The step of diluting the beverage syrup with the second diluent can be performed before performance of the step of chilling the beverage syrup, which is advantageous when the beverage syrup is a high viscosity sugar based beverage syrup having a Brix of at least 65, or a Brix between about 65 and 80, or a Brix between about 75 and 80. Alternatively, in the case of a sugar-free syrup, the step of diluting the beverage syrup with the second diluent can be performed after performance of the step of chilling the beverage syrup and before the step of delivering the beverage syrup through the beverage syrup flow rate controller.
For the situation where the beverage syrup is highly viscous, the diluting step advantageously is performed close to the supply of beverage syrup and along a beverage syrup flow path extending between the supply of beverage syrup and the beverage syrup flow rate controller, and included is the step of pumping beverage syrup from the beverage syrup supply to the point along the syrup flow path where the diluting step is performed. It may be desirable to include the step of pumping the diluted beverage syrup from the point along the beverage syrup flow path where the diluting step is performed to the beverage syrup flow rate controller.
A schematic representation of a conventional fountain beverage dispensing system is shown in
A water line 38, which usually connects to a city main, delivers water to an inlet to a carbonator 40, within which water is carbonated in a manner well understood in the art. Carbonated water exiting the carbonator 40 flows through tubing 42 to and through at least one circuit 44 of the chiller 32, within which it is desirably chilled to a temperature near 32° F. Upon exiting the chiller, the carbonated water flows to and through a water flow control device 46 to the beverage dispense nozzle 36. As is understood, the syrup and water flow rate controllers 34 and 46 operate to meter the flow rates of syrup and water so that a selected ratio of water and syrup is delivered to the dispensing nozzle 36 for exit through an outlet 48 from the nozzle and introduction into a cup positioned beneath the nozzle.

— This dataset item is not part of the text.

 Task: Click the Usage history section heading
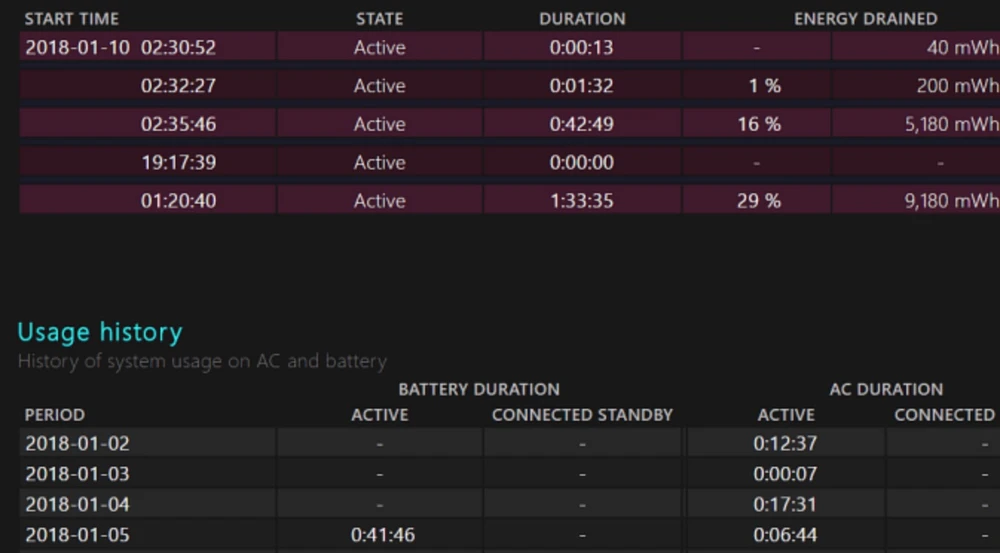(100, 332)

Syrup pumps typically have a shortened life if they operate at a pressure in excess of 75-80 psig. Using this maximum pressure as an upper pressure limit for the syrup pump 26 and a required pressure of 20 psig at the syrup flow control device 34, a maximum pressure drop of 60 psig is allowed in the system between the syrup pump and the flow control device. Given the vagaries of installations of different beverage dispensing systems, a maximum pressure drop nearer 40 psig is desired. Syrups with Brix level in the mid 60s have viscosities that result in pressure drops near the upper end of acceptable pressure drops. Higher viscosity syrups are not suitably dispensed due to excessive pressure drops or reduced flow rates.

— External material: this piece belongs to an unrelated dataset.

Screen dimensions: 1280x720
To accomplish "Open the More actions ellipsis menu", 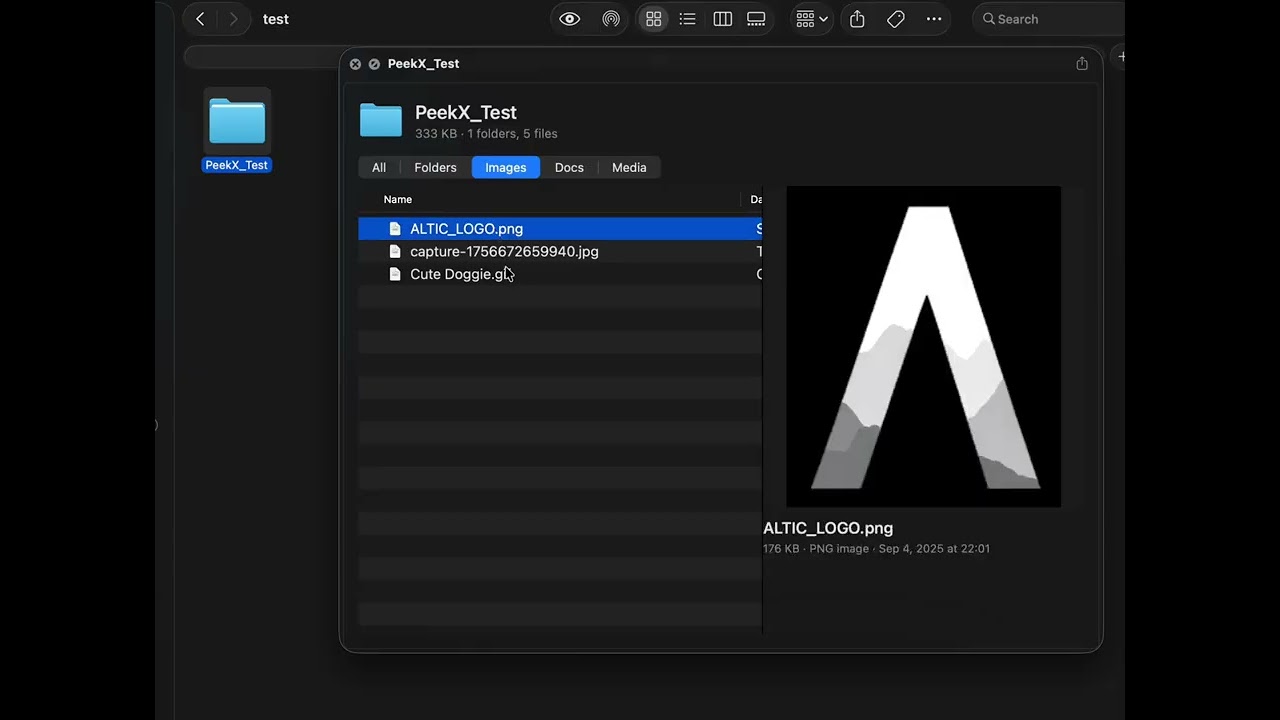I will tap(934, 19).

Consequently, sugar based beverage concentrate syrups are typically supplied at a Brix of 50 to 63, the upper limit of which is determined by the maximum useful viscosity of the syrup. Syrups with viscosities greater than the mid-60's Brix are simply too viscous to be properly handled in conventional beverage dispensing systems due to the high pressure drops incurred in the syrups as they flow through the syrup circuits. High pressure drops result in slow or inadequate syrup flow rates and unacceptable beverage dispense times. High pressure drops also result in inadequate pressure of syrup at the flow control device for the syrup, which does not enable the flow control device to function properly and accurately meter a desired flow rate of the syrup, so that a selected diluent/syrup ratio of the beverage mixture is delivered to the dispense nozzle. A typical diluent/syrup ratio for a beverage mixture is on the order of about 5 parts diluent (commonly plain or carbonated water) to 1 part syrup. At higher diluent/syrup ratios, the increased viscosity of the syrup makes it difficult, if not impossible, to maintain a desired diluent/syrup ratio.
Sugar-free or diet syrups, on the other hand, do not exhibit increases in viscosity with increases in concentration. However, there is a practical limit to how concentrated a sugar-free syrup concentrate can be, because at very high concentrations of the syrup it becomes difficult for the water and syrup flow control rate devices to accurately meter the syrup so as to maintain a desired diluent/syrup ratio.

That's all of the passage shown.